━━━━━ EXTRACTED INFORMATION

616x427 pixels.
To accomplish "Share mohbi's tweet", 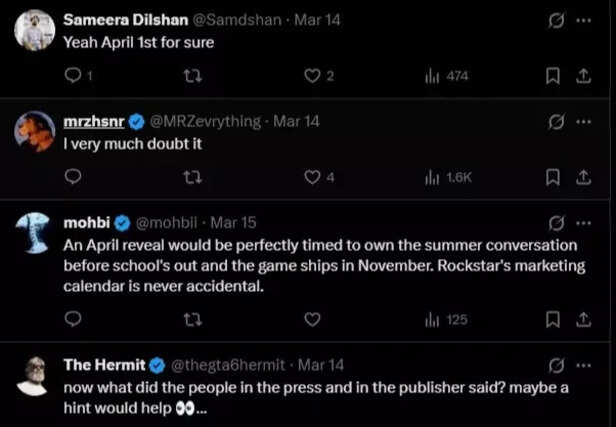I will [582, 320].
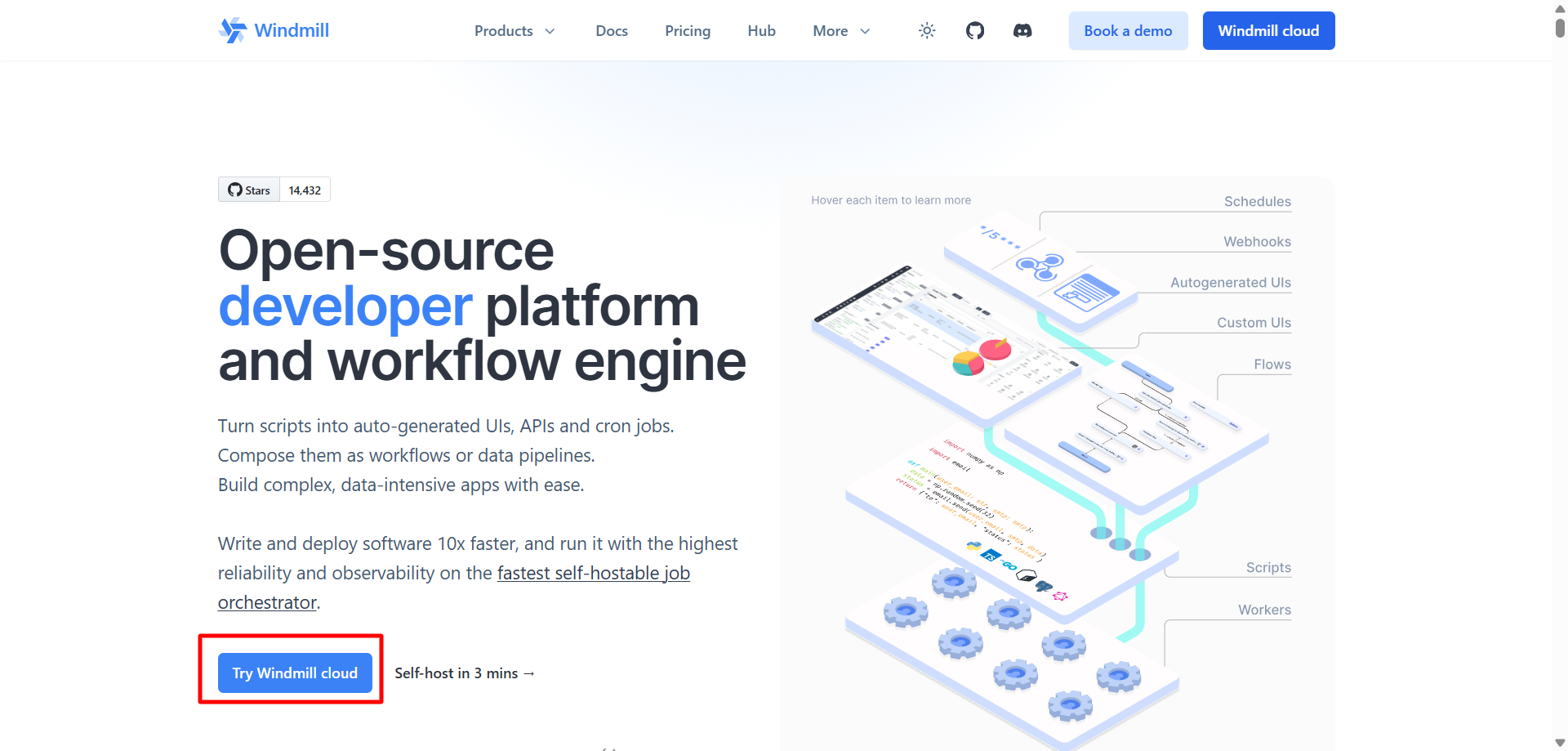Click the Python language logo in diagram

(973, 546)
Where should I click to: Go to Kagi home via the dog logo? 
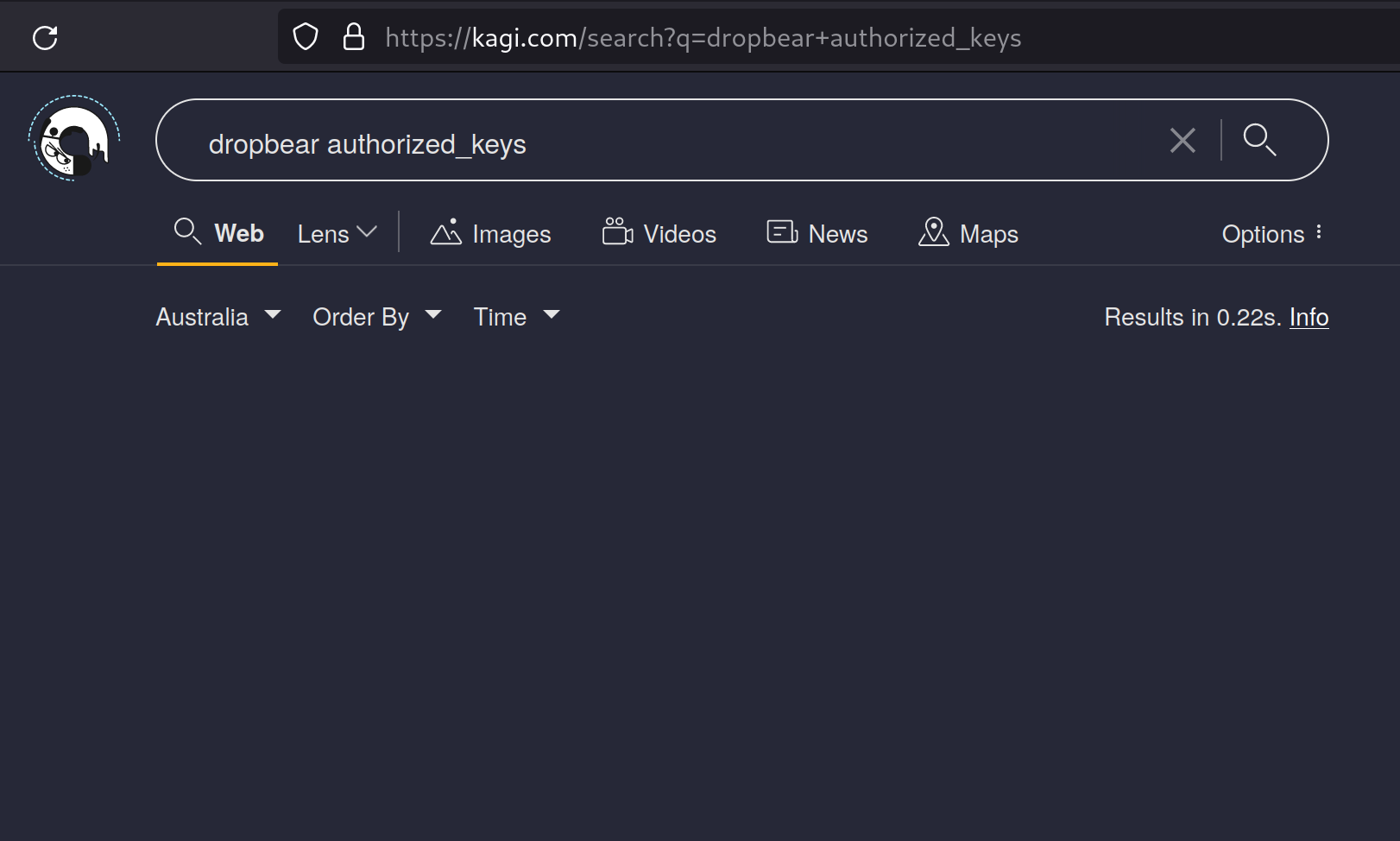[74, 139]
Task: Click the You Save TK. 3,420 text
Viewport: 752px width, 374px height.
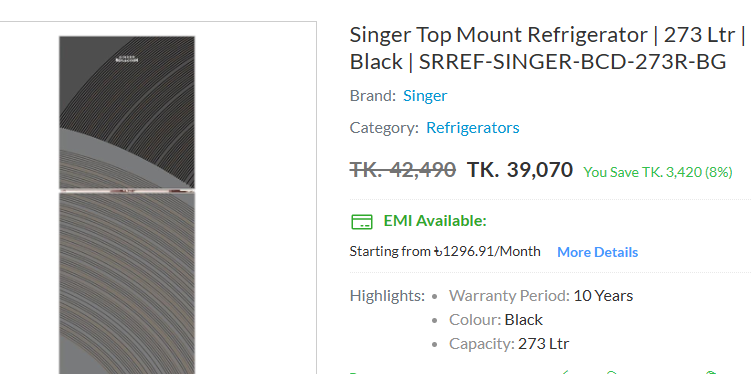Action: pos(658,172)
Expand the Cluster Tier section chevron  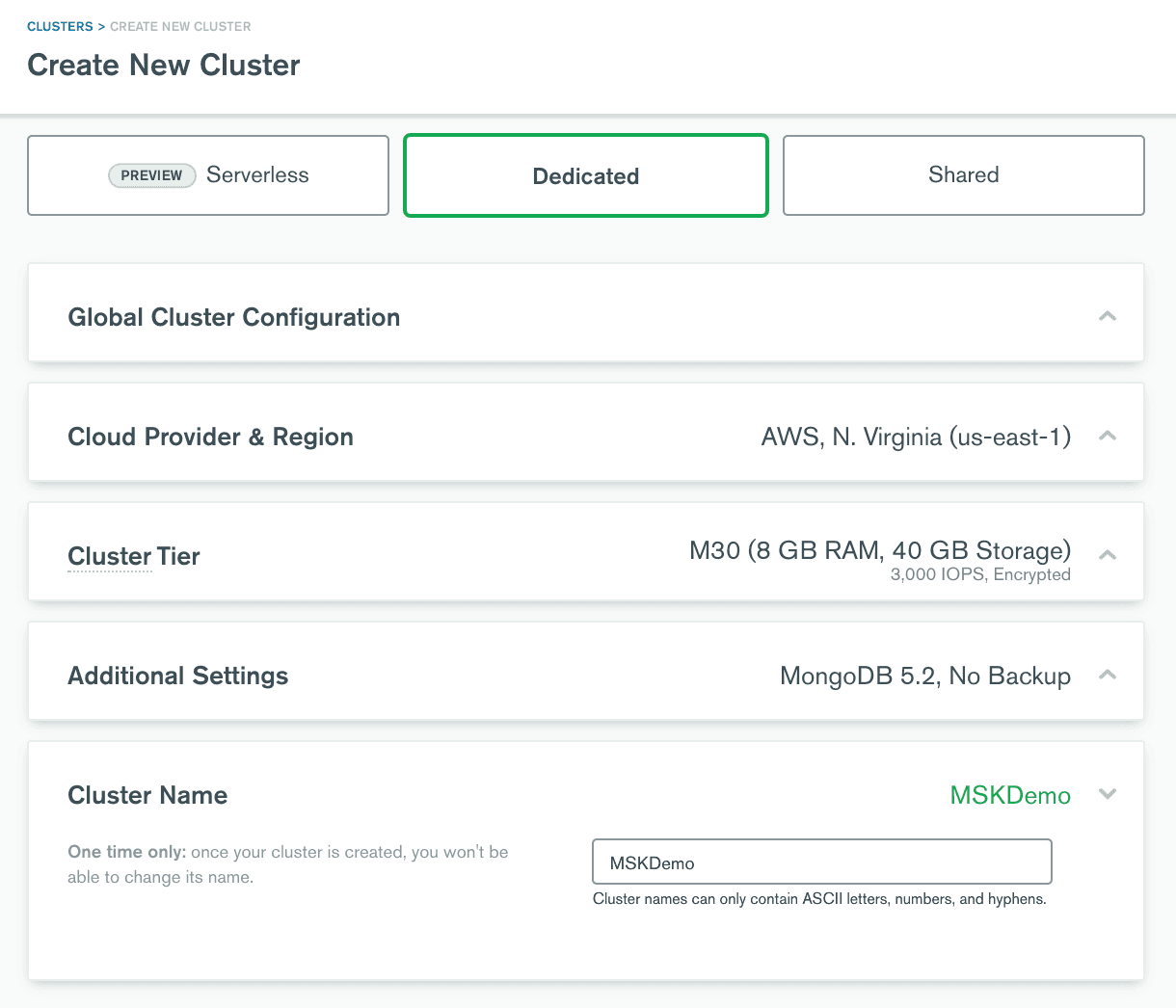pos(1108,554)
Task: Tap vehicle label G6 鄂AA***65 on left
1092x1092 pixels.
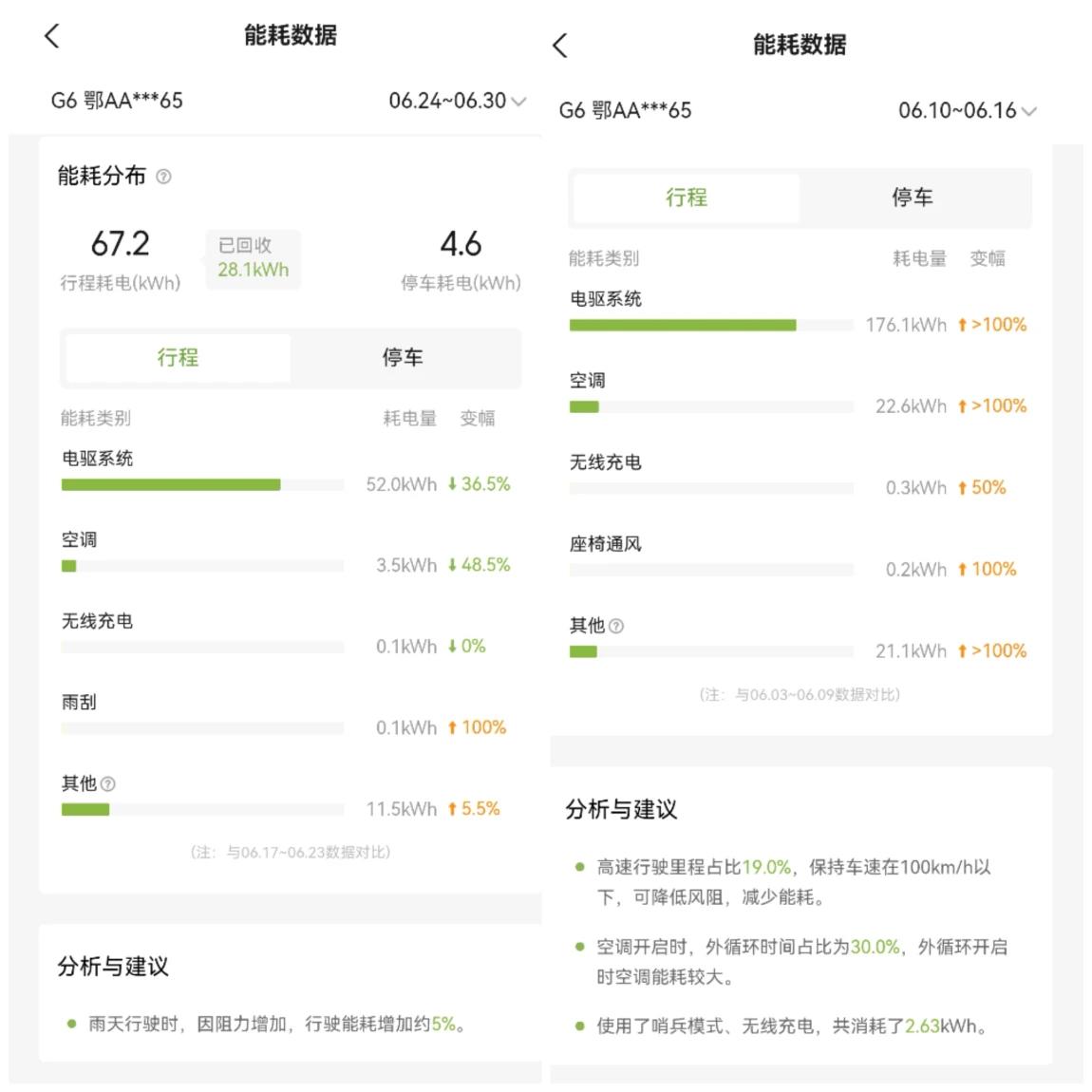Action: tap(117, 101)
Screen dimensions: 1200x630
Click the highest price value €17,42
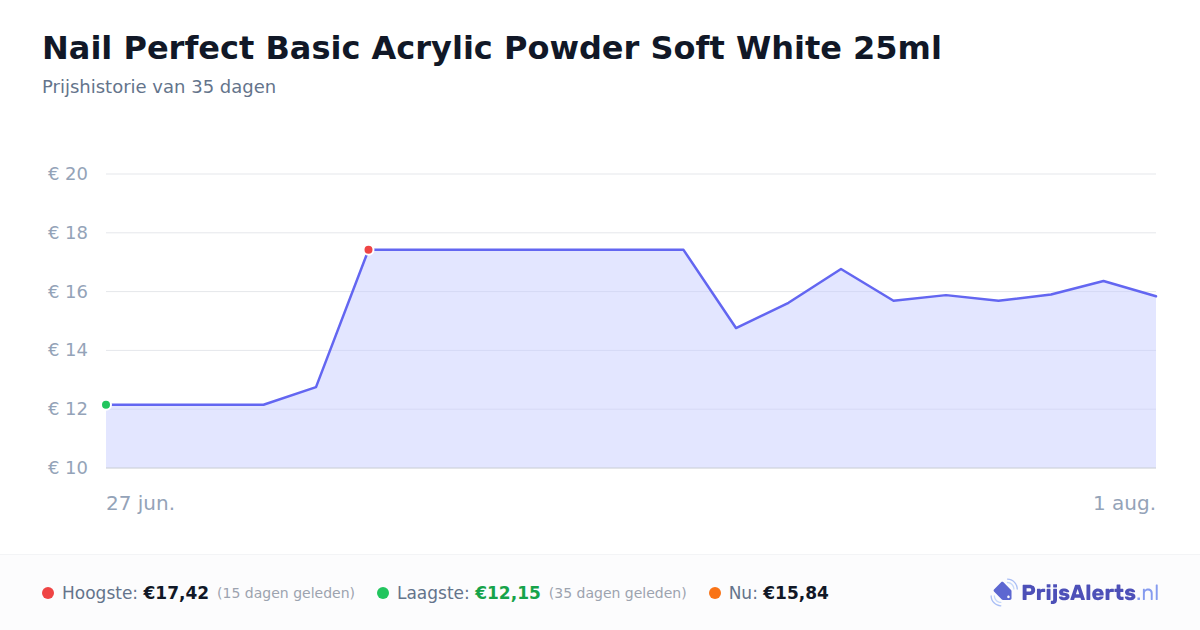[176, 593]
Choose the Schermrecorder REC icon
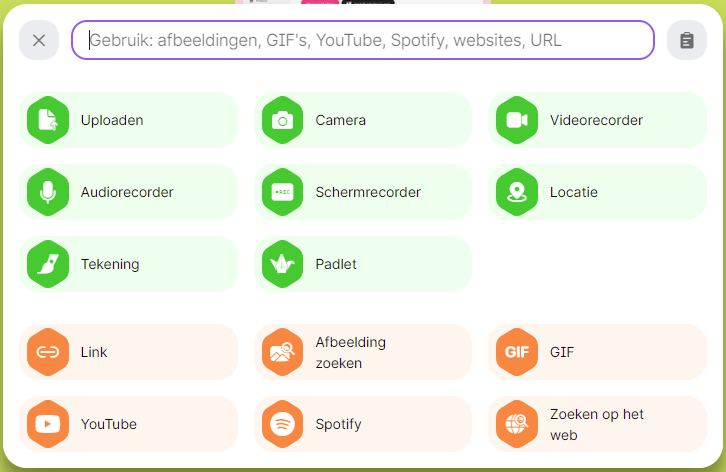This screenshot has width=726, height=472. click(282, 192)
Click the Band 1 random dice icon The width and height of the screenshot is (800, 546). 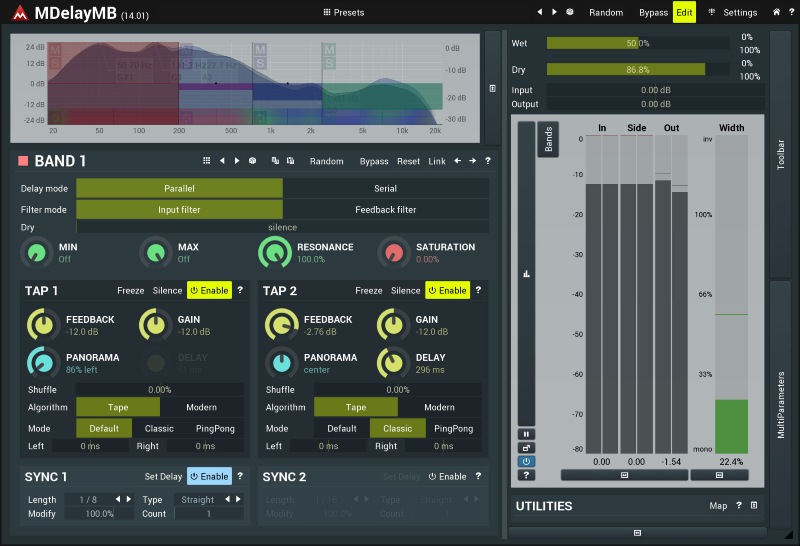(252, 161)
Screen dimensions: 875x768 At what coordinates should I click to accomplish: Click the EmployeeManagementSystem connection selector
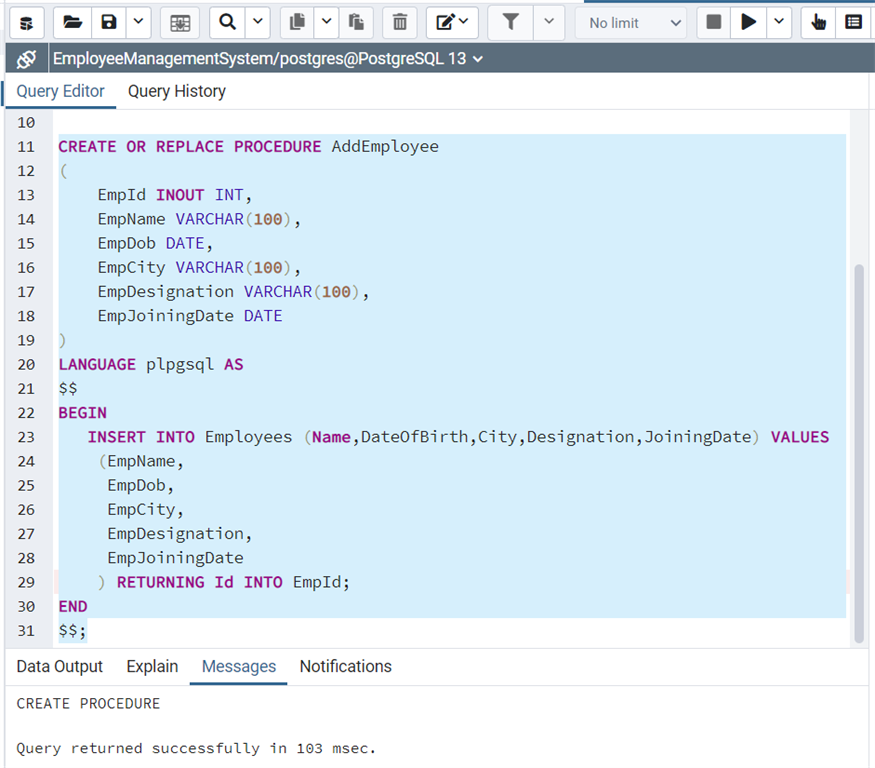point(267,59)
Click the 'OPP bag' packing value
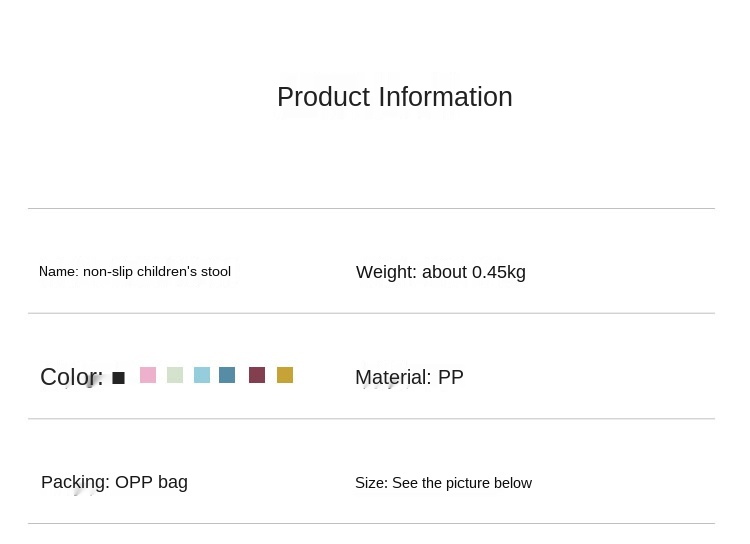750x544 pixels. point(151,482)
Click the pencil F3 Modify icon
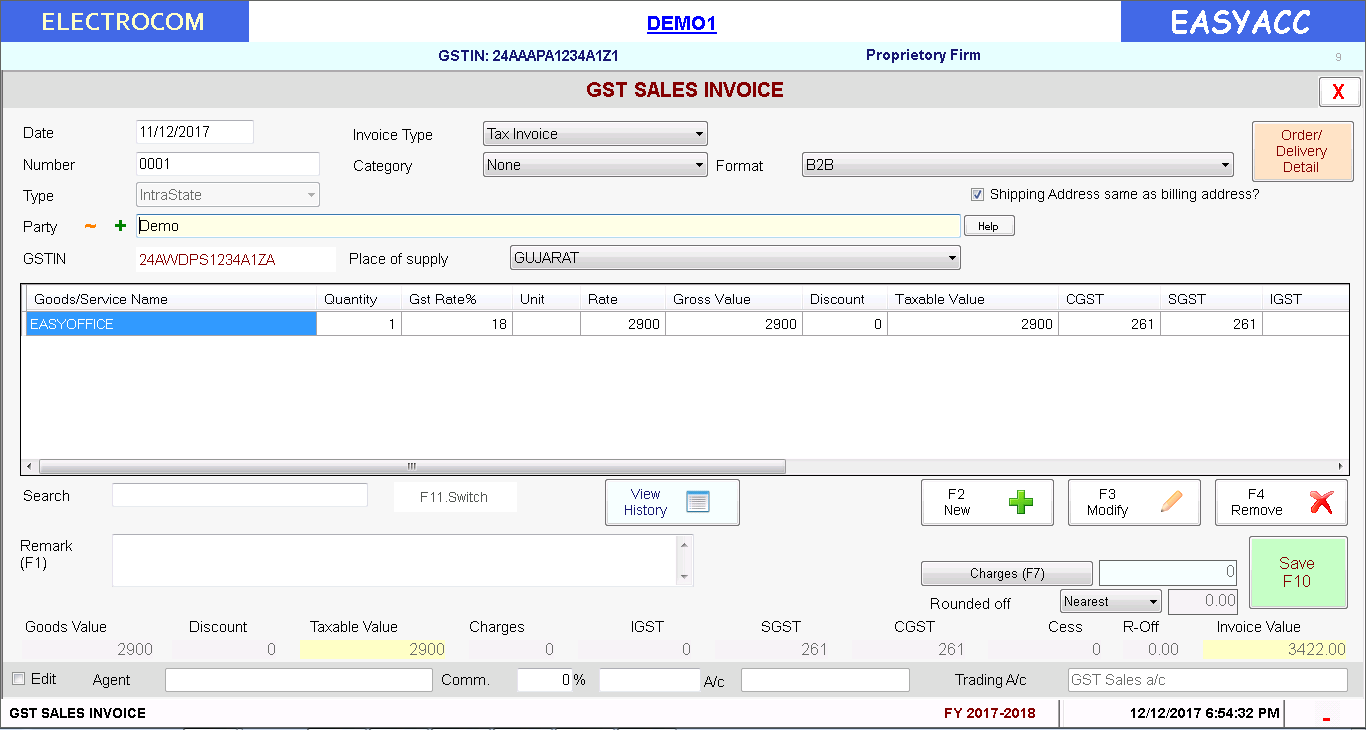 click(x=1171, y=502)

━━━━━━━━━━

**PROBLEM**
Starting from the line containing "Click the 'OPP bag' packing value", repeat each line exactly through the end of the entries, including the last, while leaving pictures out.

**FINAL ANSWER**
Click the 'OPP bag' packing value
750x544 pixels. point(151,482)
Click the pencil F3 Modify icon
 click(x=1171, y=502)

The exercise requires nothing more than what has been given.